#### Stored records:
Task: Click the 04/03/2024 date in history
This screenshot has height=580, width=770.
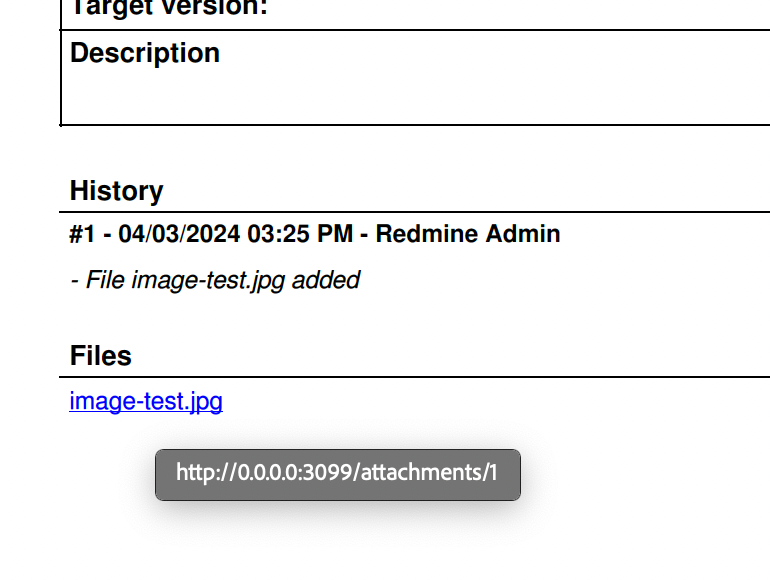Action: (x=179, y=234)
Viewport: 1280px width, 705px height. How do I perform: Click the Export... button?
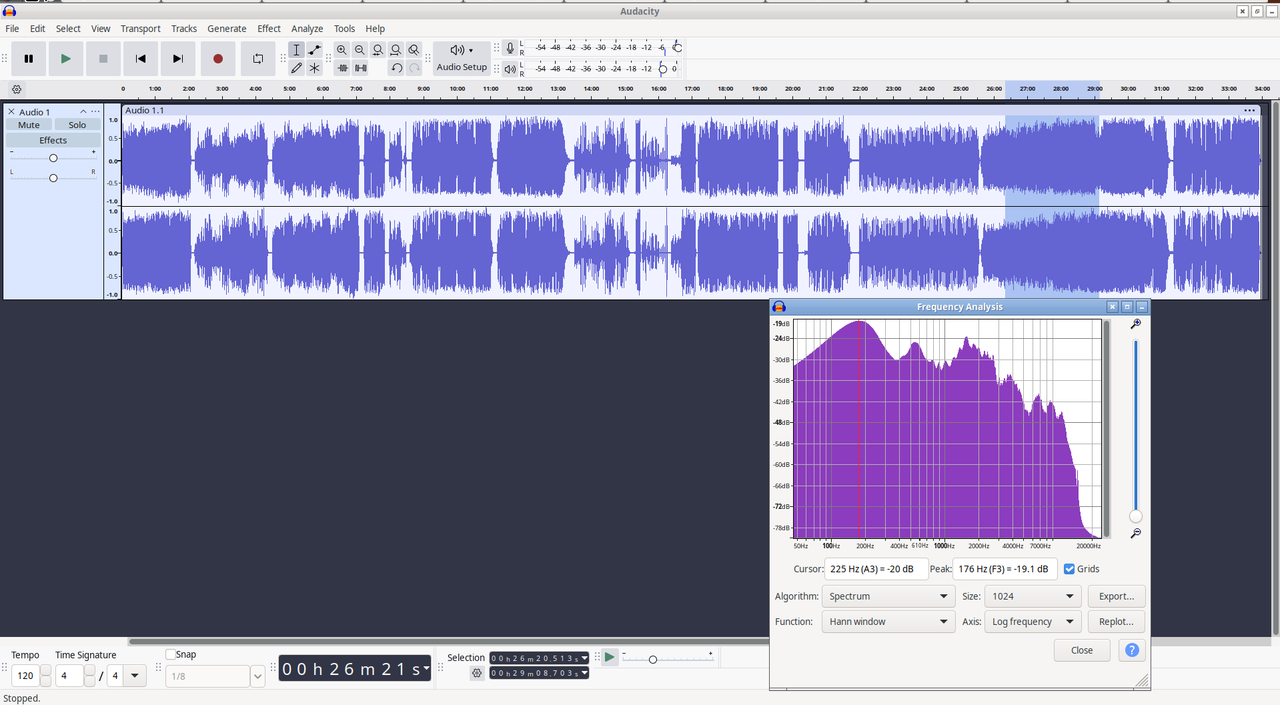pos(1116,596)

#### Stated exercise:
Write every line of the records above as a JSON list of strings, one string per line and no blank lines, and leave the pictures out.

#### Problem solution:
[
  "Task: Click the 04/03/2024 date in history",
  "This screenshot has height=580, width=770.",
  "Action: (x=179, y=234)",
  "Viewport: 1280px width, 705px height. How do I perform: Click the Export... button?",
  "pos(1116,596)"
]